▶ DATASET RECORDS
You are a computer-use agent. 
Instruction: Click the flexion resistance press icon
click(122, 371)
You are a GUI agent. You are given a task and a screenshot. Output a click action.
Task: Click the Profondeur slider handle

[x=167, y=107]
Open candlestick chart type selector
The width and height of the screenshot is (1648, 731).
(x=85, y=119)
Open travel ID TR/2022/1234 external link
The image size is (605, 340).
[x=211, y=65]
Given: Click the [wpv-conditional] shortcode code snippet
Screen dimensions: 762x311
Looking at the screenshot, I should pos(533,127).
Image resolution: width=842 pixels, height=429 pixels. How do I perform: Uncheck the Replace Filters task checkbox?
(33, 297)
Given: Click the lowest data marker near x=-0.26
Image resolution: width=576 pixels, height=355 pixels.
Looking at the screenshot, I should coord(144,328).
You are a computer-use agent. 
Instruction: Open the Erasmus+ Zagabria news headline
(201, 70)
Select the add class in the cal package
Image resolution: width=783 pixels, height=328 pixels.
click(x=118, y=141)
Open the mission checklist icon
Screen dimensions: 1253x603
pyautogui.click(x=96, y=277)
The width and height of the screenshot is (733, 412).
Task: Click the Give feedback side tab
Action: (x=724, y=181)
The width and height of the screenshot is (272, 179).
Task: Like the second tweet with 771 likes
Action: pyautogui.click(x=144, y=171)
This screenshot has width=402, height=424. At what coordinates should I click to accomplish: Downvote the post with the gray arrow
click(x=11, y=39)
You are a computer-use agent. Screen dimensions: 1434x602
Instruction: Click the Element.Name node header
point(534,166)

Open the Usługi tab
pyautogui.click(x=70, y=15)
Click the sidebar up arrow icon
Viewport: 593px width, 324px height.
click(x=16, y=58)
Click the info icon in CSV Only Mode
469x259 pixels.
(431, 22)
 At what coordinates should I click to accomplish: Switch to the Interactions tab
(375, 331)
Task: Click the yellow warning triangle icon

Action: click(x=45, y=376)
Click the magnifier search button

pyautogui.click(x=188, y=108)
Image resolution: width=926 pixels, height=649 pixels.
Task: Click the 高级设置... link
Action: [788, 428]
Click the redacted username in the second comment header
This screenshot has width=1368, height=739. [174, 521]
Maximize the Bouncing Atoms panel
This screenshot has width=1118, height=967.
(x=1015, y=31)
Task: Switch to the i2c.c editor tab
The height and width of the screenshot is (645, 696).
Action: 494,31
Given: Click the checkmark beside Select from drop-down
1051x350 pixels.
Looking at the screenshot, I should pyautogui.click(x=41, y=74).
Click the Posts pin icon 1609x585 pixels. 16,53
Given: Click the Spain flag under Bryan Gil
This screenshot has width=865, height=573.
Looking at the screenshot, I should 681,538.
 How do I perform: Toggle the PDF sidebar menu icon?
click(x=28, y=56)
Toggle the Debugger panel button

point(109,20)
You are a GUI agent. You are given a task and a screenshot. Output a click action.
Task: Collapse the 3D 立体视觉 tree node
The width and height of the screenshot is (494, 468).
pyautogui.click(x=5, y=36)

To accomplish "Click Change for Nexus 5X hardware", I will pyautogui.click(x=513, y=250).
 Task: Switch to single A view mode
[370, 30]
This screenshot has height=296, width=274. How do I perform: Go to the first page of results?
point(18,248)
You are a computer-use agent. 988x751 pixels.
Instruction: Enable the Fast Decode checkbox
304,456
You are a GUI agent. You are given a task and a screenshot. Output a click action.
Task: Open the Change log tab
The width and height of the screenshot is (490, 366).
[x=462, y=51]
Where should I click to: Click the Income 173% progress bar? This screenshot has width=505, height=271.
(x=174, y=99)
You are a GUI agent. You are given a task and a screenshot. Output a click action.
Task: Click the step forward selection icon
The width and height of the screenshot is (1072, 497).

▶ TASK INSTRUCTIONS
Check every line above for the string "Change", and copy the ones that have it.

▶ RESULT OF THE EXERCISE
To accomplish "Click Change for Nexus 5X hardware", I will pyautogui.click(x=513, y=250).
Task: Open the Change log tab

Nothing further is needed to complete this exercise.